Arnaud Montebourg l’avoue : il a « perdu son temps » en politique. Et le nôtre avec !

L’homme, on le sait, a toujours aimé prendre les devants et surtout se mettre en avant. Avec ou sans marinière, là-dessus, rien n’a changé. La preuve : à l’approche du week-end pascal, est déjà rendu à la Pentecôte.

C’est un fait indéniable, là encore : comme le prouve l’entretien qu’il a accordé ce jeudi aux Échos, le Saint-Esprit a visité l’ex-ministre du Redressement productif. Après un an de réflexion dans la secte des frondeurs, puis un mois de retraite dans le monastère de l’INSEAD, l’homme a accompli sa révolution intérieure. Le voilà donc prêt à entrer dans les ordres du monde de l’entreprise et de l’économie mondialisée.

La semaine dernière, Arnaud Montebourg a été intronisé vice-président d’Habitat ; il est également entré au tout nouveau Comité d’orientation stratégique de l’entreprise Talan, une société de services en ingénierie informatique (SSII) en pleine ascension.
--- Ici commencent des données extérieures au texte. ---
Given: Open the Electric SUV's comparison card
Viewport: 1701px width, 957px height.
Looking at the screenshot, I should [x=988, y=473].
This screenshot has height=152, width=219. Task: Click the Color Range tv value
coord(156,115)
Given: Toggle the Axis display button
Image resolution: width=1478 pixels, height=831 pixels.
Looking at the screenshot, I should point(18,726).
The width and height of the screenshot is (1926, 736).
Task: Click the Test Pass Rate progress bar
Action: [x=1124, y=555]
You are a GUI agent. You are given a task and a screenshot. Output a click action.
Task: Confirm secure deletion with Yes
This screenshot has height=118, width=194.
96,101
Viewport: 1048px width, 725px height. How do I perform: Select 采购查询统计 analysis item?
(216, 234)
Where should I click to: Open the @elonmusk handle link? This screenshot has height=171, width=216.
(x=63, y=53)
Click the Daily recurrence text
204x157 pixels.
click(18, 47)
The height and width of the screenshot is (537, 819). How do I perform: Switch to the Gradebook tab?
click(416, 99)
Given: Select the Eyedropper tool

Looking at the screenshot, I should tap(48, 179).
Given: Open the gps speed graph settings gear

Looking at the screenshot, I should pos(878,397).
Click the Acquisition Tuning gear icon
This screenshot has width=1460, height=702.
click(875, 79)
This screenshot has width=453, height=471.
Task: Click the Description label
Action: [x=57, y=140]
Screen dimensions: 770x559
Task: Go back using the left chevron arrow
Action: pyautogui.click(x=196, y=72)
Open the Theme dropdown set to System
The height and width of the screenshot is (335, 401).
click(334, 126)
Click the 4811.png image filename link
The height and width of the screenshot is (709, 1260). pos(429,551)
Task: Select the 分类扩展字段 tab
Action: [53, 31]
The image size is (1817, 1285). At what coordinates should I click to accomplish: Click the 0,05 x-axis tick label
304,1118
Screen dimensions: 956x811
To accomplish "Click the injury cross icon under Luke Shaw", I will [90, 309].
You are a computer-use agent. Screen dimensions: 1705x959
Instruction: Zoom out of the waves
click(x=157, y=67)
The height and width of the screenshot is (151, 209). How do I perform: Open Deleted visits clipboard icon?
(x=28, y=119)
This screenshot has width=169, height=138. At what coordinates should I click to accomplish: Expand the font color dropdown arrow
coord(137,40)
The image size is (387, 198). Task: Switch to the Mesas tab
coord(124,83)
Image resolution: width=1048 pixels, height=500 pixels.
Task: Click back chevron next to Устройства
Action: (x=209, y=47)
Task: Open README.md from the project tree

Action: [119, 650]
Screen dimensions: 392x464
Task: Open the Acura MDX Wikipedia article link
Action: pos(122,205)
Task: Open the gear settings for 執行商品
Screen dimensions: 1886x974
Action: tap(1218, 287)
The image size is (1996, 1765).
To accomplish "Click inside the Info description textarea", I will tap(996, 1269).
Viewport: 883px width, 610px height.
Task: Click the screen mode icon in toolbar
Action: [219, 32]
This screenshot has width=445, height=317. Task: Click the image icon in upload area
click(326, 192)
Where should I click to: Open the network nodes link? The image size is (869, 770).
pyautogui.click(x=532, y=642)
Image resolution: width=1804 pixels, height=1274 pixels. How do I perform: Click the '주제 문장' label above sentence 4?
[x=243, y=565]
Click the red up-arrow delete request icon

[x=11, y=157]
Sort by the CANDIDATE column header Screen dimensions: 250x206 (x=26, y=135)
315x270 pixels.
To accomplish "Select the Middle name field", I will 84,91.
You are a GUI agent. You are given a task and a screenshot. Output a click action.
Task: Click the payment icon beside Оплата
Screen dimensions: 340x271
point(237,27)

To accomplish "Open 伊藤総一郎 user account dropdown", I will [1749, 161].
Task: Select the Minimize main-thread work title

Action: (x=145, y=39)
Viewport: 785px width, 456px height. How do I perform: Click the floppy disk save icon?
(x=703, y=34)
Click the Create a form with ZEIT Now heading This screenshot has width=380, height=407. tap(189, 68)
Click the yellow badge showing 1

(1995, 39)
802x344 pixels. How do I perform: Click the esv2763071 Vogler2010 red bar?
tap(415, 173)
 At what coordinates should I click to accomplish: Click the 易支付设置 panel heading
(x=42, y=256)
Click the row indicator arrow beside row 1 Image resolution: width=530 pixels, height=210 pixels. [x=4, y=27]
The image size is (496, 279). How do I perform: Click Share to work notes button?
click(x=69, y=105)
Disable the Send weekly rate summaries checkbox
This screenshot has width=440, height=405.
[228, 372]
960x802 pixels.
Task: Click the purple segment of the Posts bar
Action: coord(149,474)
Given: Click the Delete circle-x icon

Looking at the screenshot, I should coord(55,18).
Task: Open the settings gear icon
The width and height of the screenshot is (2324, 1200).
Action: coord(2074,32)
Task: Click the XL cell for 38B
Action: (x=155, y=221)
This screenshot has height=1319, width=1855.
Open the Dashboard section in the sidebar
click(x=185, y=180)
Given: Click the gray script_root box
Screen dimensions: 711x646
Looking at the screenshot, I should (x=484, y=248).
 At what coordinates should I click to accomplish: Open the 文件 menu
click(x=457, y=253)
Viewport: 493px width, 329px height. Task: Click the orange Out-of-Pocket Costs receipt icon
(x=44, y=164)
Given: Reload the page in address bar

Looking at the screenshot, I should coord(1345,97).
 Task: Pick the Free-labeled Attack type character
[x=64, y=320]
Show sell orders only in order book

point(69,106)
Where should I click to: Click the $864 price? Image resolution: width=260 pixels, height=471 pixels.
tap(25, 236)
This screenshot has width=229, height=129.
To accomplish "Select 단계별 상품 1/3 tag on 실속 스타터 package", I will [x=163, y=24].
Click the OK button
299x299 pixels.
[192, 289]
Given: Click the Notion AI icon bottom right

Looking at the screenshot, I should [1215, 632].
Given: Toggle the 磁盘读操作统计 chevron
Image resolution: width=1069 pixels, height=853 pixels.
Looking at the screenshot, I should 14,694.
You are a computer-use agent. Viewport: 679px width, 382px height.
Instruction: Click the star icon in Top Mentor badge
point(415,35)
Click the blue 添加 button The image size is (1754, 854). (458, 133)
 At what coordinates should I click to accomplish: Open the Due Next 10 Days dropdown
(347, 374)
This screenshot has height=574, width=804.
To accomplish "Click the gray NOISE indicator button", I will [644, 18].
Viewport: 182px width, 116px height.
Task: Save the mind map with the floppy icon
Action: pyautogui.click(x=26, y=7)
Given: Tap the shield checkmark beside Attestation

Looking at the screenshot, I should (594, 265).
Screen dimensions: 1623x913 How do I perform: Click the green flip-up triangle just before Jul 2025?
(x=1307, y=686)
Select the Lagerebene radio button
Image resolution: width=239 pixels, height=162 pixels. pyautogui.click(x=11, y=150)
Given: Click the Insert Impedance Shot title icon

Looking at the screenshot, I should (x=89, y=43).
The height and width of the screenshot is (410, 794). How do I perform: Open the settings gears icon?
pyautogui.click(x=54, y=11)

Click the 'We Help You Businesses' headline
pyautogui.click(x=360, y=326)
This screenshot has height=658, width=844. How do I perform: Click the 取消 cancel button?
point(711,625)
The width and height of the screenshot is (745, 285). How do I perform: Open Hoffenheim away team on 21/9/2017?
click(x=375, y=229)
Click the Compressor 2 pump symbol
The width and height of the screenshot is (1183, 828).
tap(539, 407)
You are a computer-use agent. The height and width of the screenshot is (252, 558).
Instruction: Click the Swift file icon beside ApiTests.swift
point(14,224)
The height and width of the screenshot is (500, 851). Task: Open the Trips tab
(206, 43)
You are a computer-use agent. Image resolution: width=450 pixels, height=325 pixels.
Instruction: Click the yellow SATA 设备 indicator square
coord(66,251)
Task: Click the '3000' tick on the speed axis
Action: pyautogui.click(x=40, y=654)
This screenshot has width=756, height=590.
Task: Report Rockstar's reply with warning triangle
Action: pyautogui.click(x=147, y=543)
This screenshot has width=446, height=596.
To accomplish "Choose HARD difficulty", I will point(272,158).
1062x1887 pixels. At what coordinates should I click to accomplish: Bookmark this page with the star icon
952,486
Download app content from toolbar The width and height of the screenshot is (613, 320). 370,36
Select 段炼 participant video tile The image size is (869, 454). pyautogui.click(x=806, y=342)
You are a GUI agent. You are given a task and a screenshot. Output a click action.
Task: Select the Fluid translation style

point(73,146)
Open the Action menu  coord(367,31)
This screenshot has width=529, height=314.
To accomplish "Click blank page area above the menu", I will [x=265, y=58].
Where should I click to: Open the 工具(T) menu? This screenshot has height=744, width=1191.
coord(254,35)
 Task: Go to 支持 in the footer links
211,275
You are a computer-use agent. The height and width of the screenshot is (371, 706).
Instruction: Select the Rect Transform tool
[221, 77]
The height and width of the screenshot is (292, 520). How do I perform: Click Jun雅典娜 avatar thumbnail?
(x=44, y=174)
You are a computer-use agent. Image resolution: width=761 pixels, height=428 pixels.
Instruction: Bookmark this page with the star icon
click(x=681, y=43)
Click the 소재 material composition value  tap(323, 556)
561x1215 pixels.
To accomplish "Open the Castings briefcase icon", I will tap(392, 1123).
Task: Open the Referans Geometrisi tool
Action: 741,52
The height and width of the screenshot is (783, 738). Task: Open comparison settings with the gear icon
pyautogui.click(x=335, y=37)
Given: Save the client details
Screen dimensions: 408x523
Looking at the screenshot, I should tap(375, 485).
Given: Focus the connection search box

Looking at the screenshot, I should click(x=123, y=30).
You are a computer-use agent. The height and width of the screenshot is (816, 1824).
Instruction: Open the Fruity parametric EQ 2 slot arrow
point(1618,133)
Il y siégera aux côtés de Michel Combes, par ailleurs directeur général d’Alcatel-Lucent. Et à l’entendre, le bel Arnaud préfère aujourd’hui nettement les jetons de présence des conseils d’administration à ceux des conseils des ministres. Et s’en explique pour Les Échos, qu’il préfère sans doute désormais, avec La Tribune et Challenges, au Monde et à Libération.

Évoluant désormais dans d’autres sphères, Montebourg fustige méchamment la politique du gouvernement qui a fait de lui une vedette à rayures. Ce n’est pas le plus étonnant car on sait en quelle estime il a toujours tenu « Flanby ». Plus étonnant est qu’il vante les mérites des modèles britannique et américain. Enfin, ce qu’il vante, c’est la reprise de ces deux économies, mais évidemment sans dire quelles coupes drastiques y ont été imposées dans la protection sociale (notamment).

Une fois de plus, Montebourg baratine. Brasse du vent. Explique que sa ligne est désormais de faire plaisir aux patrons sans fâcher les ouvriers, réduire les déficits sans augmenter les recettes, pour l’amélioration de l’offre mais aussi de la demande. Quant à son successeur et sa loi Macron éponyme, voilà ce qu’il en dit : “Mon objectif, quand j’ai lancé ce projet de loi, était de s’attaquer à la rente et aux privilèges. Si j’étais resté en place, je n’aurais pas cédé face aux corporatismes des professions réglementées, et je n’aurais pas renoncé à certaines protections des salariés, qui ont fait perdre au gouvernement sa majorité sur ce texte.”

Des propositions concrètes, peut-être ? Non. Montebourg entre dans la vraie vie pour “participe[r] à l’innovation”. Confidence de ses nouveaux employeurs : ils disent, eux, l’avoir engagé pour se faire de la pub. Car, en bien ou en mal, Montebourg fait parler. La preuve ici.

Mais le plus rigolo reste à venir. À son interlocuteur qui lui demande si, dans son mois passé à l’INSEAD, il a “perçu ce qui sépare le monde de l’entreprise du monde politique”, Arnaud Montebourg répond dans un grand élan de sincérité : “La différence entre les deux mondes, c’est celle-ci : le monde politique n’a pas de règles et peu de sanctions ; dans l’entreprise, il y a beaucoup de règles et des sanctions. La politique était devenue pour moi l’accumulation de contraintes. La vie entrepreneuriale est celle de l’aventure. En 17 années de vie politique, j’ai accompli, je vous le disais, un certain nombre de choses, mais j’ai quand même l’impression d’avoir perdu mon temps.”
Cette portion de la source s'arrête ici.